What it came down to was that I had already crossed a line. I tried cocaine because I had already made the transition from “law-abiding citizen” to “drug-using criminal.” After that line was crossed, the decision to try another “drug” was much easier to make. I had a fun and safe experience with marijuana, so why shouldn’t I expect the same from some other drug?
My argument is this:
Making a big stink about marijuana being a “dangerous drug” only spurs more interest from kids. Take a look at Europe and their relationship with alcohol. Rates of alcoholism, underage drinking, and DUIs are far lower there than in the US. The primary reasons for this?
1) the drinking age is lower and
2) their culture doesn’t make such a fuss about alcohol.
European kids are raised in a world where drinking a beer isn’t such a big deal so, when they finally turn 18, they go to the pub, have a few pints with their friends, and take a cab home.

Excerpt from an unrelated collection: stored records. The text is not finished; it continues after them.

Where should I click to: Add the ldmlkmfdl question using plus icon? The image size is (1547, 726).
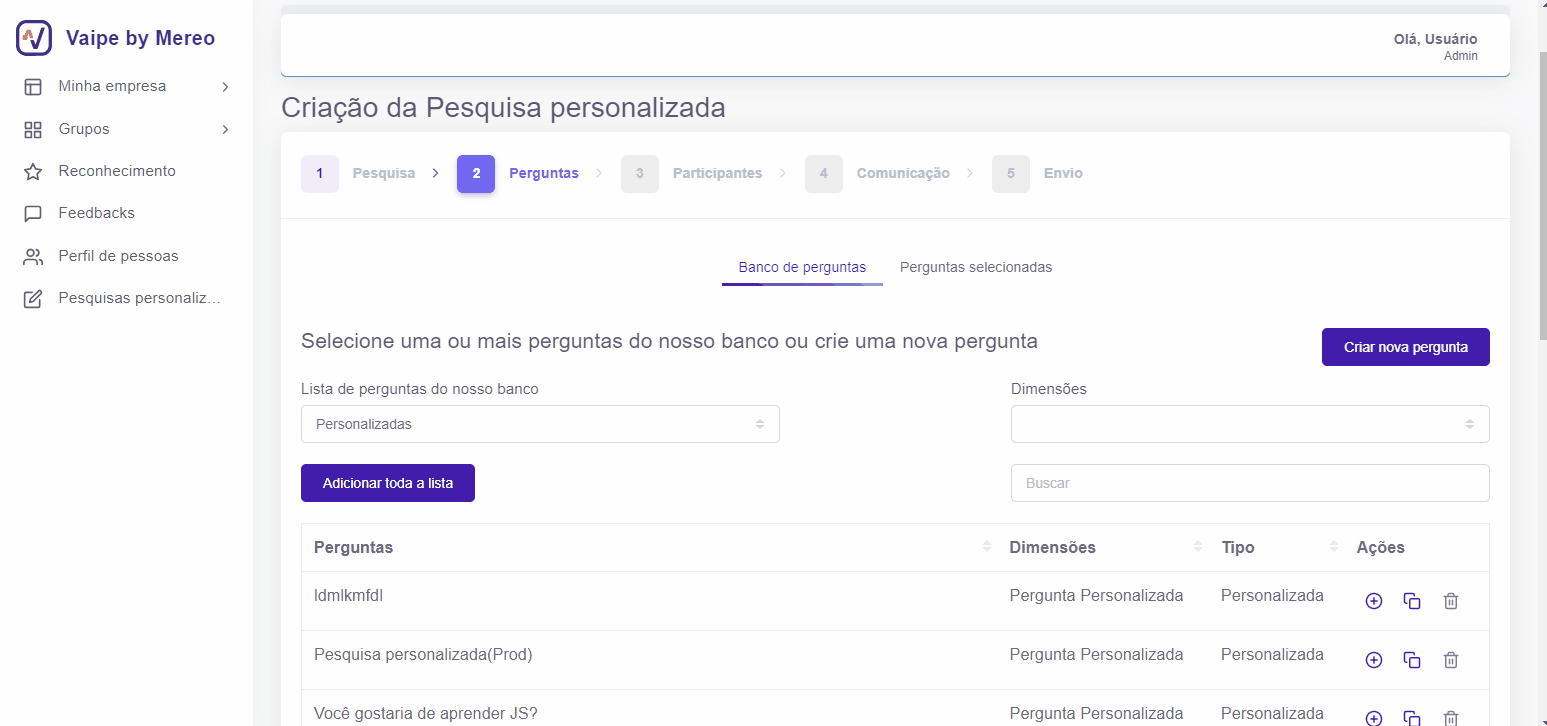1373,600
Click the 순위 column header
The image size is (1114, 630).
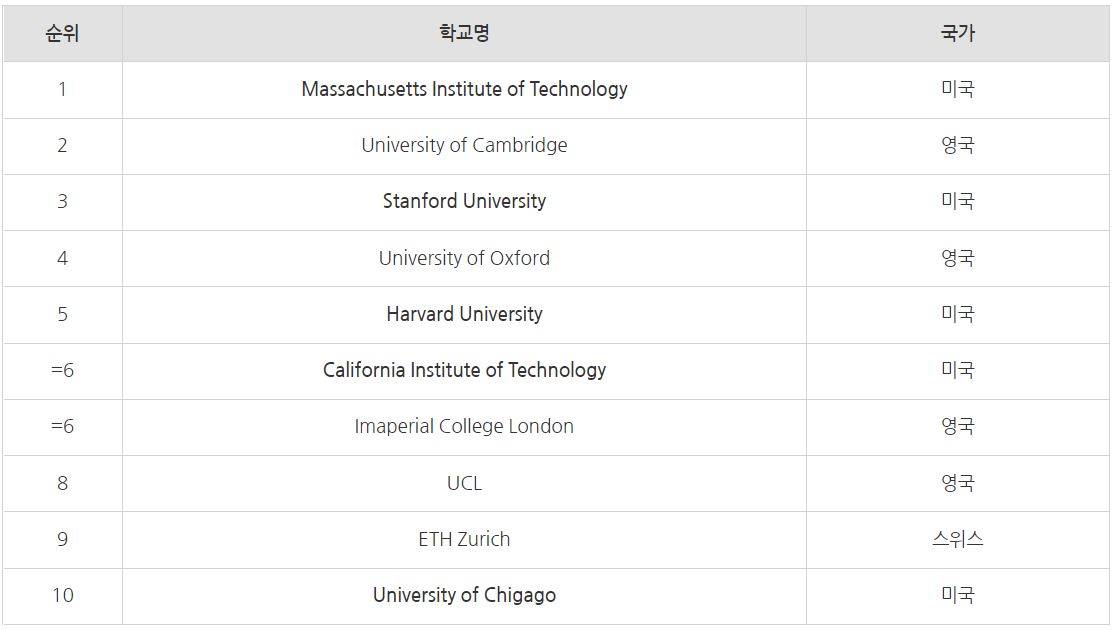[62, 33]

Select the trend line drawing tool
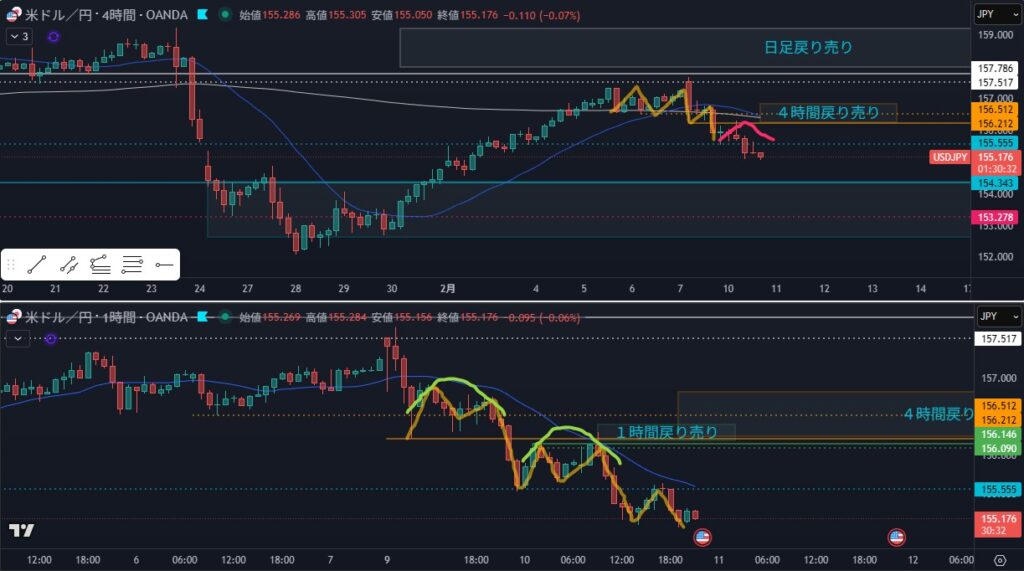point(37,265)
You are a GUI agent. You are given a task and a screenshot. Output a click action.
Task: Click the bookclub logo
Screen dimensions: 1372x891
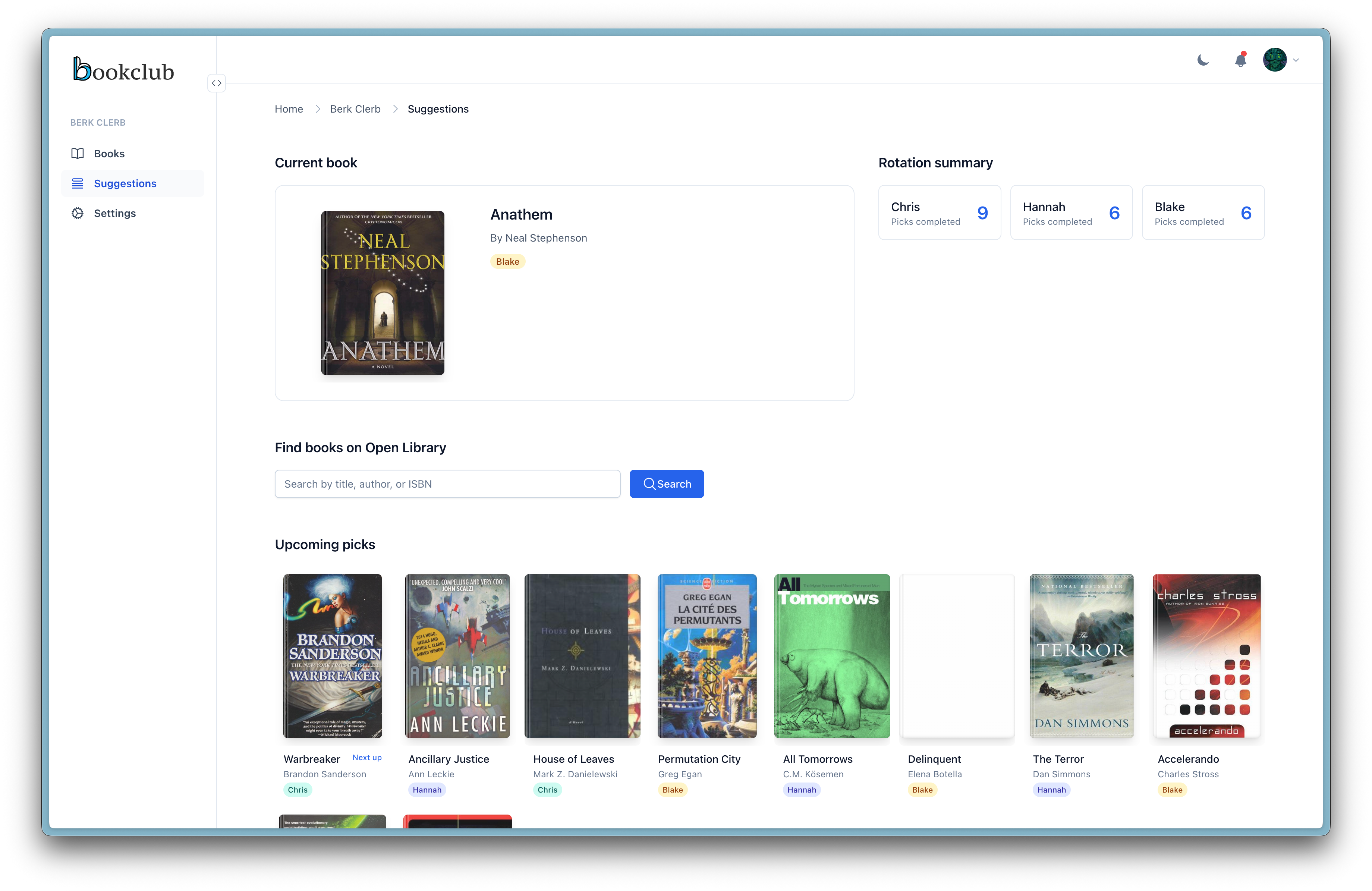pyautogui.click(x=123, y=69)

Compare that to the US where I have witnessed firsthand what happens when kids who have been told “alcohol is bad, you must never drink it” show up to their first college party. They’ve never had a drop in their life and are immensely curious. Combine that with a novel lack of supervision, in a setting where alcohol is plentiful, and they will take that opportunity by the horns, consume to gross excess, and end up in the hospital.
Don’t get me wrong, by no means am I advocating for kids to be using marijuana or any other illegal substance while underage. What I’m saying is that we need to reexamine our views on marijuana and the way we talk about it with our kids. Just like regions of our country who take the “abstinence only” approach to sex ed. have the highest teen pregnancy rates, grouping marijuana into the category of “dangerous drugs you should never do” and never speaking of it again does not work.
My closing thought is this: If marijuana had been comparable to cigarettes, alcohol, or some other more socially accepted drug, I would never have made that transition I mentioned earlier. I would have understood that even though I had tried a bit of marijuana, I was still a good kid. I wasn’t a criminal. And that cocaine is in no way likenable to marijuana.
If I were to have maintained those beliefs, then, when presented with a legitimately dangerous and addictive drug like cocaine, I might have said “no thanks, I don’t do drugs.”